Large experimentation costs. Because all the competing treatments in the A/B/n test are guaranteed a fixed portion of the sample size, even a “bad” treatment can be exposed to a significant amount of users and it could be hurtful to the user experience. A longer experiment means even larger experimentation costs.
Prone to erroneous decisions if not analyzed correctly. The A/B/n tests are designed to be analyzed only when the targeted sample size is reached. But inexperienced and impatient experimenters are often inclined to peek at results and make decisions before the experiments, which could lead to erroneous conclusions. See this blog for more discussion . Running a longer experiment creates more opportunities for mistakes.
Here comes our hero, the multi-armed bandit paradigm. In this paradigm, we view our competing ad designs as many different slot machines. Each slot machine has its own rate of success (conversion). We want to find the slot machine with the best rate and then keep pulling its arm. A MAB algorithm will provide a principled way to iteratively adjust the assignment ratio throughout the experiment until the best treatment receives the majority of the sample.

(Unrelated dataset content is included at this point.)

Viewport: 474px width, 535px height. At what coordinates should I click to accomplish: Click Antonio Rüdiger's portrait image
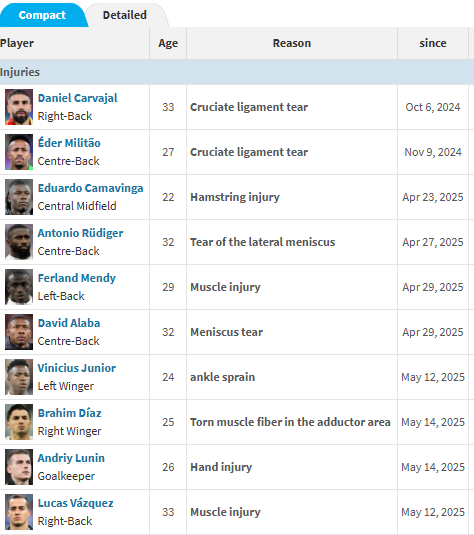tap(19, 242)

MAB has the advantage of reducing the opportunity costs from the experimentation and is immune to peeking.
Now you might wonder, MAB sounds good and all, but what’s special about the CVR?
Conversion rate is a very common and important metric used in the industry. But unlike click-through rates, conversion signals are sparse and often delayed. For example, an e-commerce website user may not complete their order hours or even days after they first start browsing. And such uncertain delays will cause us trouble.
In this article, we follow the standards of the online advertising industry to define CVR as the percentage of the clicks that lead to a conversion (a purchase for example).
$$CVR_{naive} = \frac{total\_conversion_{t}}{total\_click_{t}}$$
This is what people normally use in the industry. The problem with this CVR formula is that at any time we compute its value, we are missing all the conversions that are delayed and have not been observed yet. So this naïve CVR will underestimate the real CVR.
We can see this in the following example.
In this simple experiment, we simulate a situation where the real CVR equals 0.5, and assume all the conversions are always delayed by 1 hour after the click. Obviously, in practice, the conversion delay will not be this simple, but the same logic in this example applies.
To compute naïve CVR at $t_2$
for example, we need to add all the orange bars as the numerator and add all the grey bars as the denominator. The computed naïve CVR is represented by the red line in the graph. Clearly, it’s underestimating the real CVR.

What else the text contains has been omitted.